With all of this to consider, on top of the side-effects from the IV medication, extreme fatigue and nausea, on top of the side-effects of my regular HIV medications and let's not forget my financial issue, I can't seem to get ahead to save my life,  I found myself slipping into a depression. Before I realized it, the me that I know just up and left me. I couldn't write to save my life. My ability to think seemed to be gone and my desire to do anything withered to nothing.

So  here I am, trying to find me. Trying to reclaim that part of me that I can own, that I can control. I think acceptance is part of the ball game, the other part is saying it out loud. Moving beyond the shame, denial and secret of it all will help me get to a better place. I cannot change the fact that I contracted herpes in college or that I contracted HIV years later and now the combination  of the two has deeply affected my life in the most unexpected way.

The on and off  again IV  treatment seems to be a way of life for me now, just like taking my 15 pills a day.  This is what my AIDS looks like, even with a non detectable viral load. I get it! Now I'm taking baby steps to peacefully co-exist with it all. In part writing this blog today is a major step.

 Reclaiming parts of me that I can. So in this attempt to find me, I'm gonna blog everyday, even if I don't have anything deep and profound to say. Saying something is better than sitting on the sofa doing nothing.

Finding you in the face of trauma sometimes requires baby steps. The expectations for yourself should be that you do. Doing something will give you fuel to do more. Rome wasn't built in a day and working your way out of a dark place will not happen in a day. But to do nothing is allowing that trauma, that thing to control the parts of you that should be in your control.

Now, let me be clear, depression is also physical, just as it's emotional. So, there's no one thing that will help, but many. Yes, I'm on antidepressants, have been for a while now, but that's clearly not enough. So  in addition to the baby steps in life style changes, and medication, I'm hitting the treadmill, exercise will help.

There is also some benefit in white tea in helping depression, I'll drink more and I think I'll keep a journal. Not of what's in my head, for some that's good. Writing down what's in your head, helps you let it go. But I'm not in my head, it feels like there's nothing in my head. For Real! So I will instead keep a journal of my daily routine,  from the littlest things like washing my tail and putting on fresh PJ; Lately, there have been days where that didn't happen.

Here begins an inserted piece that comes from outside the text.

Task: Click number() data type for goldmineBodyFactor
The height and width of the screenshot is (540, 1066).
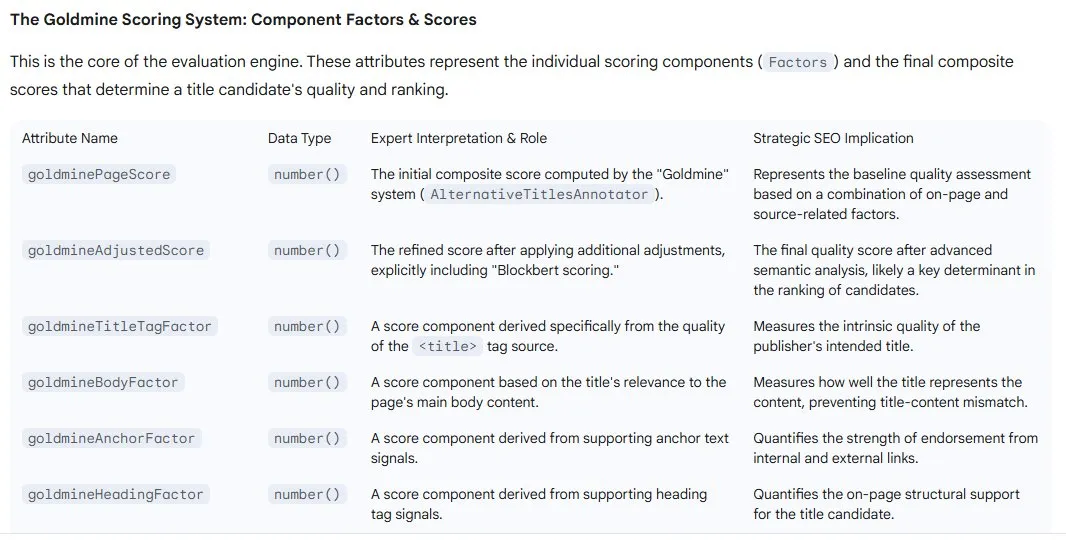Action: point(307,382)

I'm going to journal my day just to have a better perceptive of me.  I will start with a list of goals for each day. Then I will journal at the end of the day. I will even keep track of what I wanted to do and why it didn't happen. What efforts I've made to reclaim me through out the day will give me clarity on how far I've come and how much farer I need to go. Depression has a way of taking time away from you, that time is your life.


I think if I can see some movement in my life it will no longer seem lost. Finding Your Lost Self Requires Work! I value me and believe that I'm worth the work. So here I go reclaiming that part of me that I lost to that dark place in AIDS.  I know that I know that I cannot let AIDS have all of me! I'm taking me back!